• [Assignment]
How many lines in the records below contain the word "pixels"? Reply with the number alone.

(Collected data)
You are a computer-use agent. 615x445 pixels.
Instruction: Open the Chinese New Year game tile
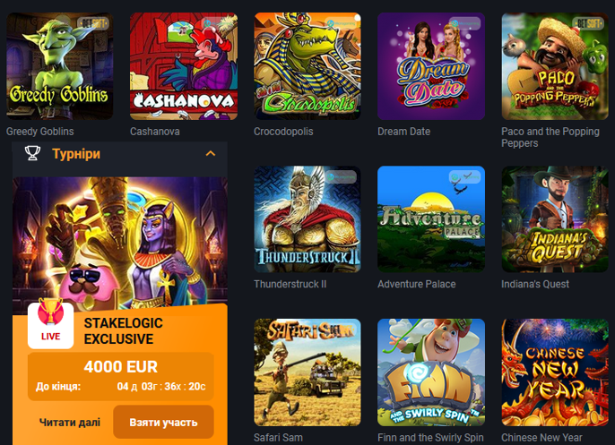tap(555, 372)
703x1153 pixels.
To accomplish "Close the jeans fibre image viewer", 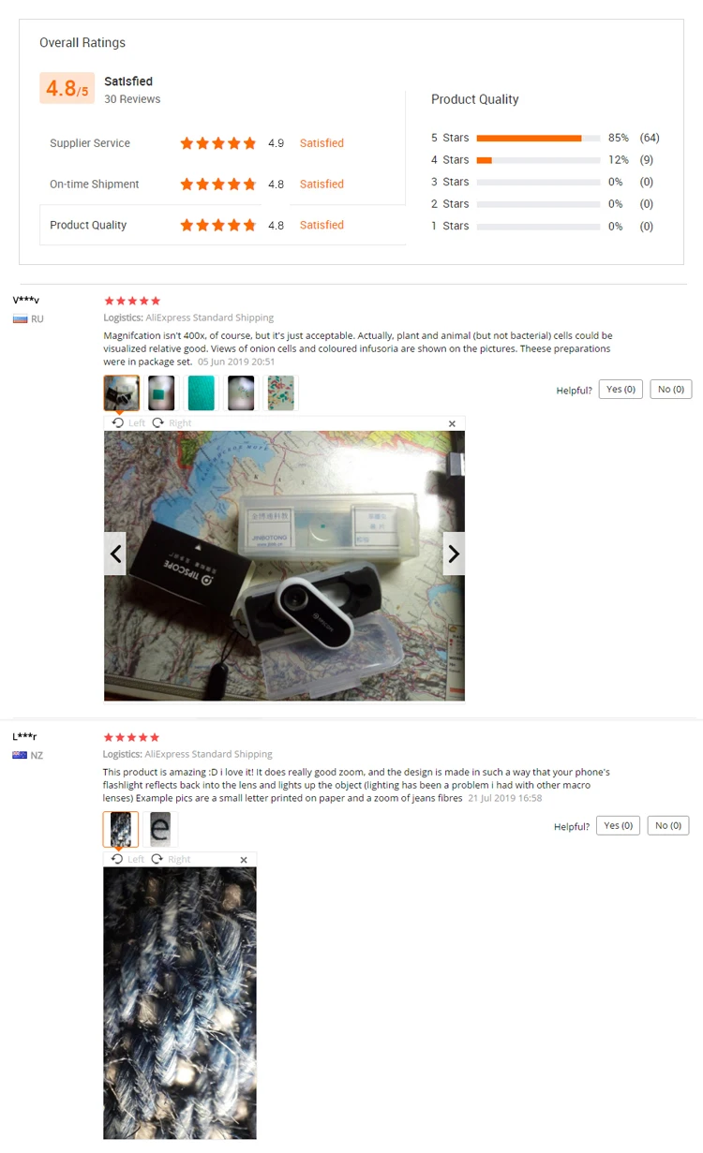I will pyautogui.click(x=244, y=860).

• [Result]
2